*** SOURCE MATERIAL Section Begins ***

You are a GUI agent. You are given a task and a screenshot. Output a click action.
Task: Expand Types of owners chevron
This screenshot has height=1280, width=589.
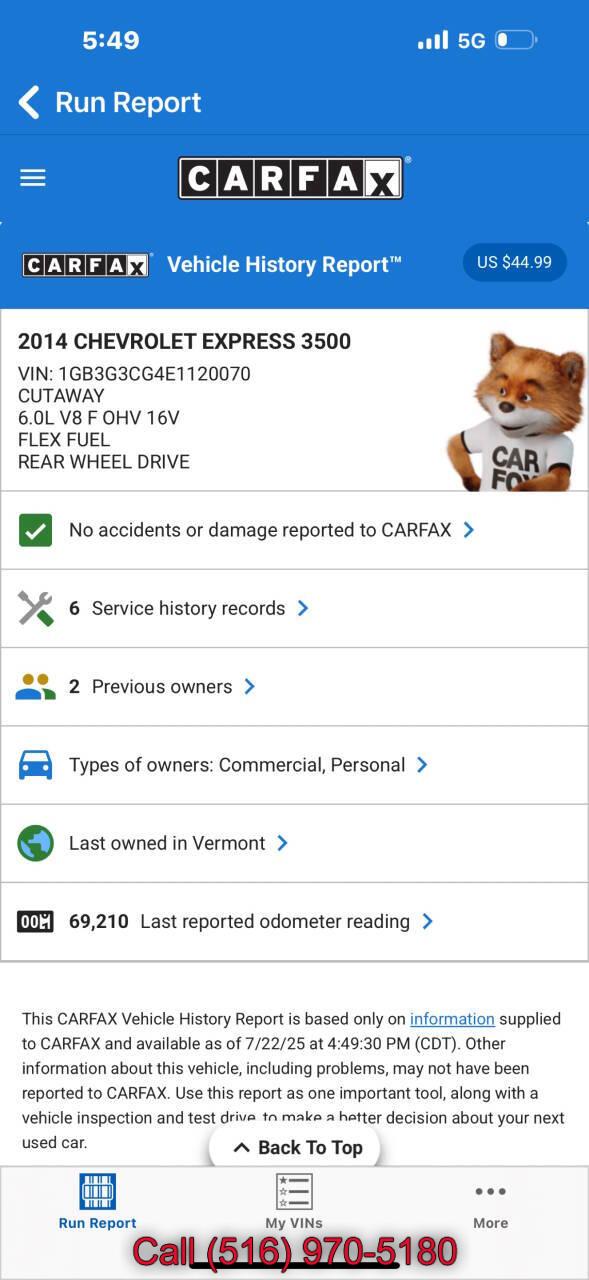click(x=422, y=765)
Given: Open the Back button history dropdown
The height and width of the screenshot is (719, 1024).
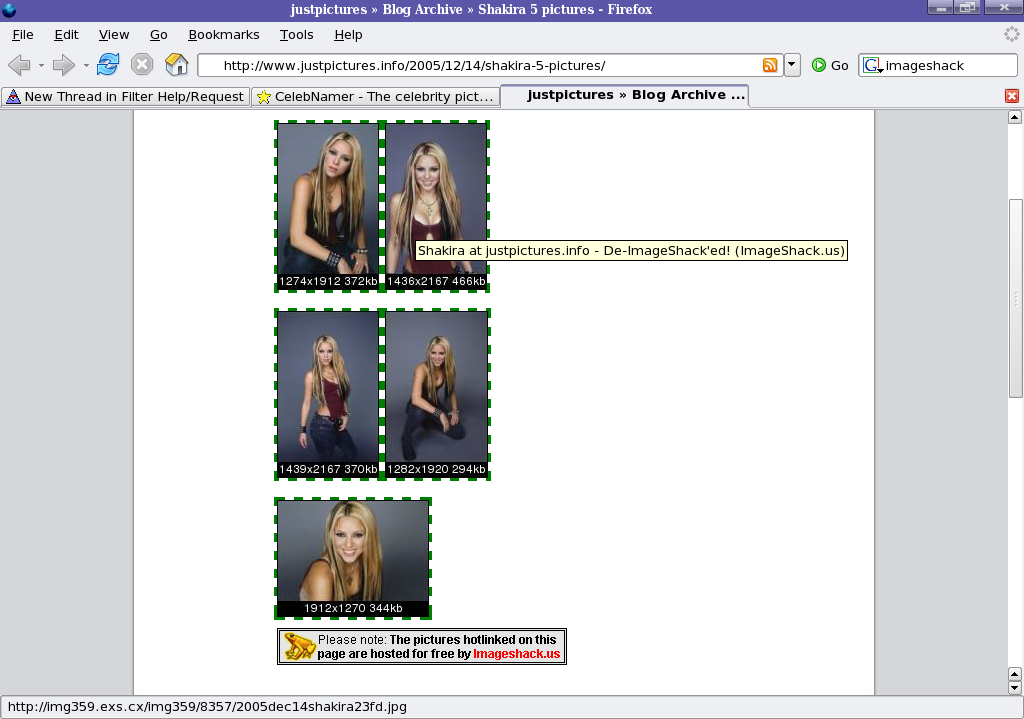Looking at the screenshot, I should [41, 65].
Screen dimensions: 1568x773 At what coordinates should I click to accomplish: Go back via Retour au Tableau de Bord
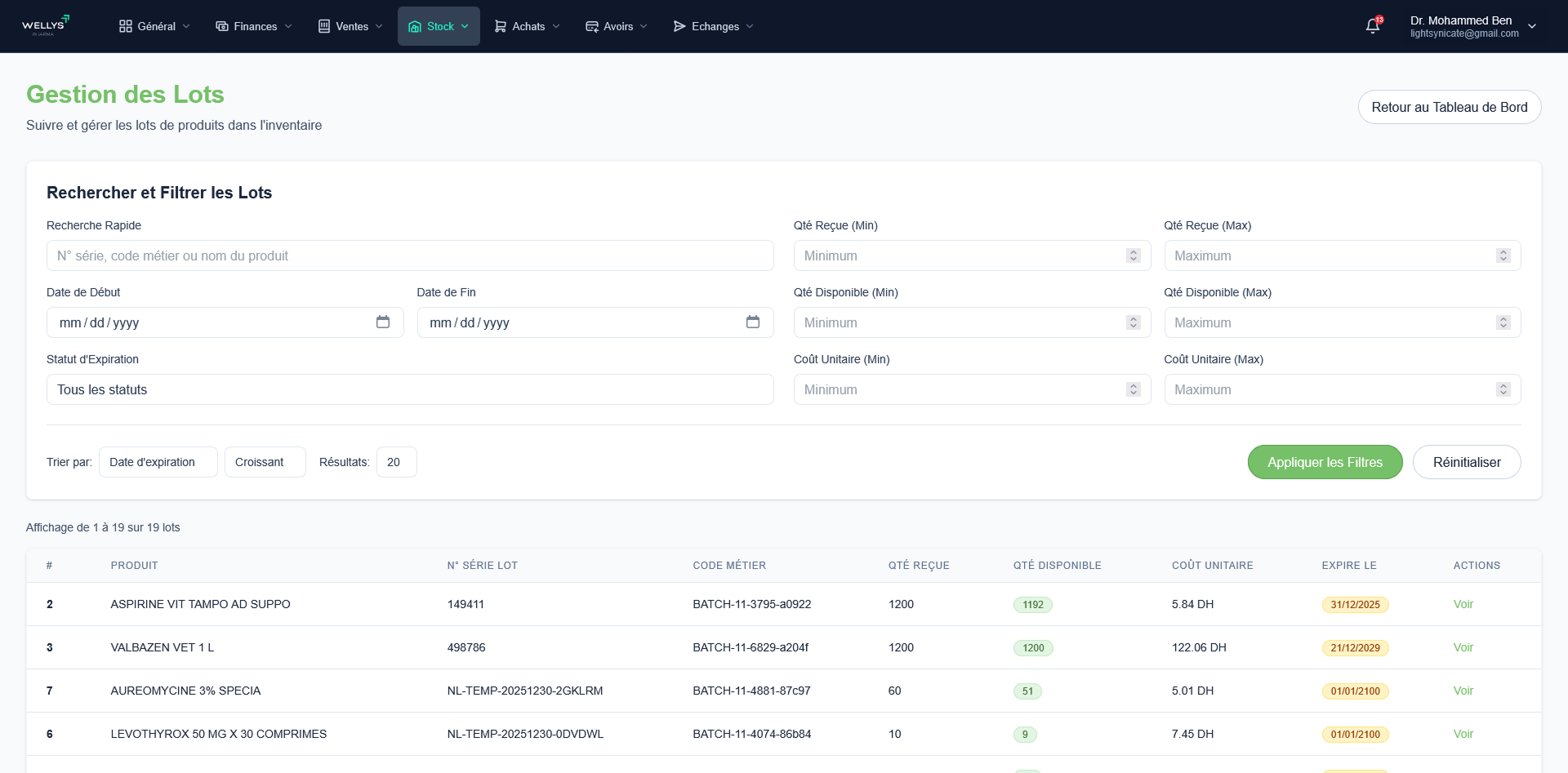click(x=1449, y=107)
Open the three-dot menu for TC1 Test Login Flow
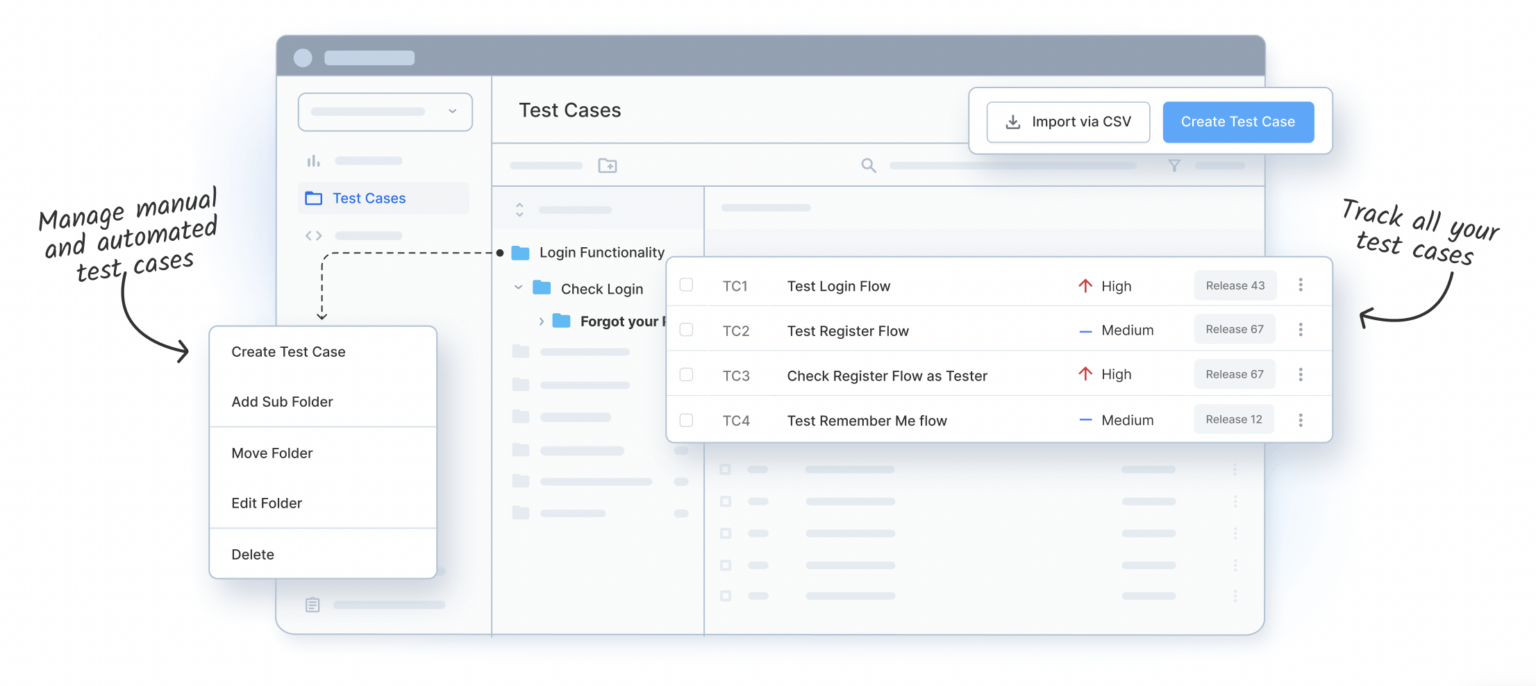Image resolution: width=1536 pixels, height=686 pixels. click(1301, 285)
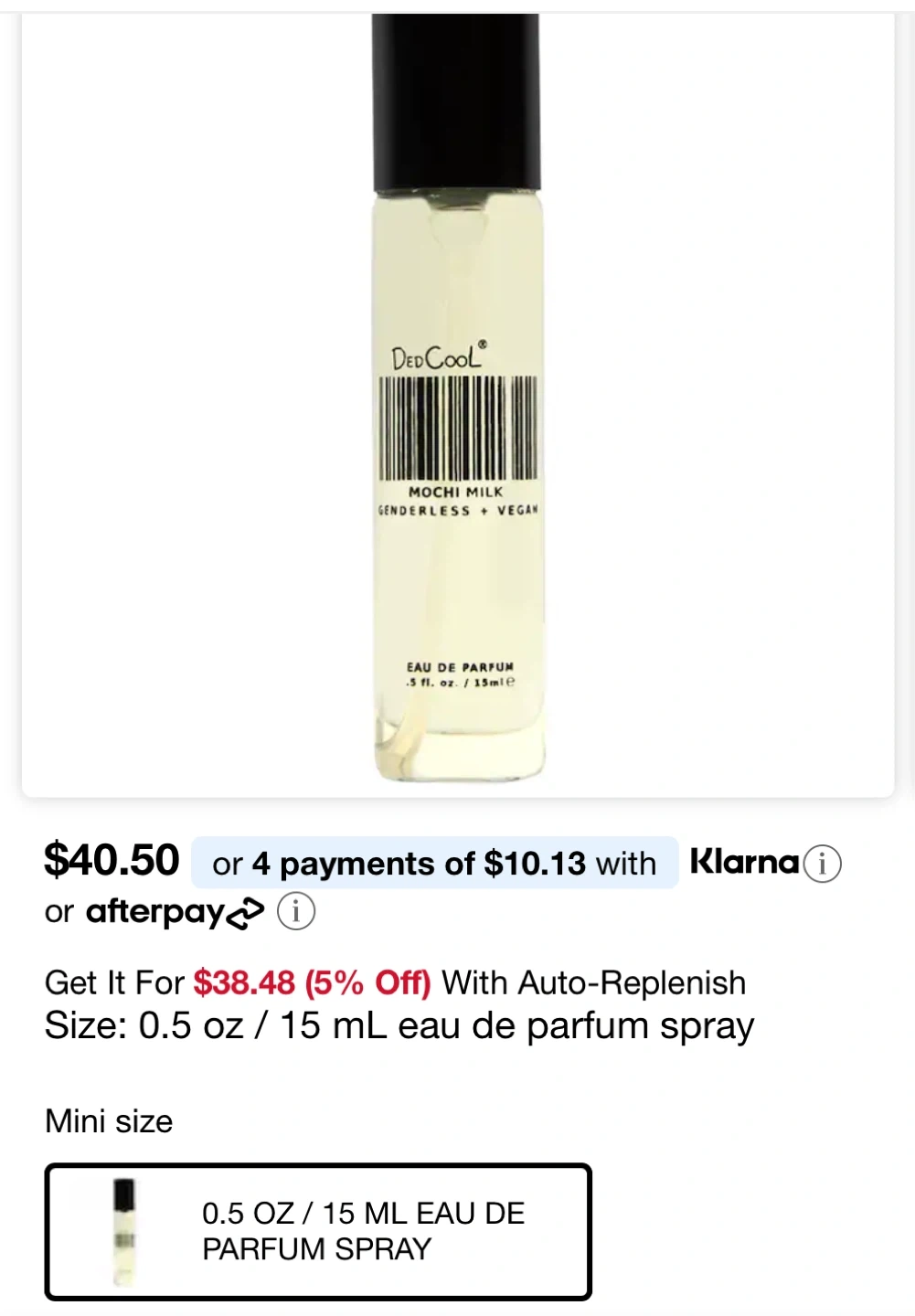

*** SOURCE MATERIAL Section Ends ***

**EXERCISE DETAILS**: Each line of the listing above must be given again exactly; the pictures are to be left out.

**TASK OUTPUT**:
You are a GUI agent. You are given a task and a screenshot. Output a click action.
Task: Expand Types of owners chevron
This screenshot has height=1280, width=589.
click(x=422, y=765)
Given: Open the Back button history dropdown
The height and width of the screenshot is (719, 1024).
Looking at the screenshot, I should [41, 65].
Screen dimensions: 1568x773 At what coordinates should I click to accomplish: Go back via Retour au Tableau de Bord
click(x=1449, y=107)
Open the three-dot menu for TC1 Test Login Flow
Image resolution: width=1536 pixels, height=686 pixels. click(1301, 285)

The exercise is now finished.